In response, our leaders brainstorm “paths to prosperity” that would
purportedly set things right if implemented, but display virtually no
vision on how to push back media narratives that keep from actually
standing a chance at enactment. They can, however inexplicably take
their eye off the devastatingly potent case against ObamaCare to focus
their attention on immigration legislation that is virtually guaranteed
to give the party of ever-expanding, post-constitutional government a
nigh-insurmountable influx of future voters. And that’s despite the fact
that the public keeps telling them immigration “reform” isn’t one of
their priorities; in fact, in Pew’s most recent survey, “dealing with
illegal immigration” ranks a dismal sixteenth place, far behind economic
healing and fiscal solvency. It even lost out to platitudes nobody
takes any politicians seriously on, like “protecting the environment”

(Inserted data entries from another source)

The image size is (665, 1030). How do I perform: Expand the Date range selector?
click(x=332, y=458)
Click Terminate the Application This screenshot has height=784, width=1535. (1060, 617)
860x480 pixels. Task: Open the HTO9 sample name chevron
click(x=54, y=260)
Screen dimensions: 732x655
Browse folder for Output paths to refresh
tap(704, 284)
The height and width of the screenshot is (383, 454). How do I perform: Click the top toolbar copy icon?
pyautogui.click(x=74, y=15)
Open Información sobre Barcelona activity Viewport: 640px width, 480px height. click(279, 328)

and “reducing the influence of lobbyists.”
And while all this is going on nationally, heaven forbid they notice
the thousands of other ways despotism flares up across the country, from
small entrepreneurs facing fines and imprisonment for declining to
participate in same-sex weddings to a Justice Department desperate to
disenfranchise voters who enact the most benign of voter-ID laws and
defaming them as racists trying to keep minorities from the polls. Those
who vote Republican in hopes of finding protection from such tyranny
can’t help but feel abandoned.
That’s not to say GOP leaders don’t do
anything—they can,
apparently, make grand displays of standing up to dime-store demagogues
working for failing leftist news channels. MSNBC’s cabal of lunatic
character assassins richly deserves public shaming, but would it kill
Reince Priebus to muster half of the passion he found for Tweet-gate and
direct it at the people actually controlling levers of government?
Conservatives want—and the country needs—more than entertaining show
fights against slow-moving, ultimately inconsequential targets.
Lincoln presided over a period where America’s very soul was at
stake, and he spoke frankly about how the conflicts of his day
transcended mere partisan one-upsmanship to direct ramifications for
basic human decency. He bemoaned the “progress in degeneracy” that
carved out exception after exception to the maxim that “all men are
created equal.” “When it comes to this,” he wrote, “I should prefer
emigrating to some country where they make no pretence of loving liberty
— to Russia, for instance, where despotism can be taken pure, and
without the base alloy of hypocracy [sic].”
To make Lincoln Days matter for more than just fundraising and
hobnobbing, this is the spirit they need to adopt—sober, self-critical
appraisal of just how grave the national situation is and what it will
take to set things right. If the man Republicans honor at these dinners
could do it through the bloodiest war in our history, then surely
Republicans doing it in the face of an unscrupulous opposition party and
a hostile press isn’t too much to expect.